12. The learned counsel for Ratan Singh Vyamsala Samiti has
contested the prayer of the learned counsel for the DDA by contending
that what has been done by the first appellate court is only to remand the
matter back to the trial court and, therefore, the remand of the matter to
the trial court does not constitute passing of a decree and, therefore, could
not be subjected to second appeal.
13. I have carefully considered the submission made by the learned
counsel for the parties and also gone through the appeal. Now, the
remand of the matter by the first appellate court vide order dated
09.05.2013 would not constitute passing of a decree but nevertheless if it
is seen in the context of the earlier order which had been passed on
14.03.2013 by the same ADJ which has taken note of the fact that refusal
to grant declaration has not been assailed by the Ratan Singh Vyamsala
Samiti and, therefore, the finding on that score had become final and it
was not open to him to have remanded the matter back to the trial court
for adjudication.

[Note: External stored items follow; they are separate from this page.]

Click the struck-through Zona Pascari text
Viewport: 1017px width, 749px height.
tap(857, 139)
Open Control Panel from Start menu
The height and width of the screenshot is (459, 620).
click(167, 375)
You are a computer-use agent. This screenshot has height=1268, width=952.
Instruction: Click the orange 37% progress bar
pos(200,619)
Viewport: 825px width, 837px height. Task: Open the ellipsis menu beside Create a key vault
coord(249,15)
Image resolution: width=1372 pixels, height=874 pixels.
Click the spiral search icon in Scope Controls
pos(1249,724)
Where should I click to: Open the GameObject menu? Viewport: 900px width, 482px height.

In addition to this, the Ratan Singh Vyamsala Samiti
had already preferred a second appeal and so has the DDA. Therefore,
both these appeals are interconnected and are being decided together.
Therefore, inasmuch as the second order of the judgment passed on
09.05.2013 becomes contrary to what learned ADJ has observed vide
order dated 14.03.2013. This cannot be permitted to stand.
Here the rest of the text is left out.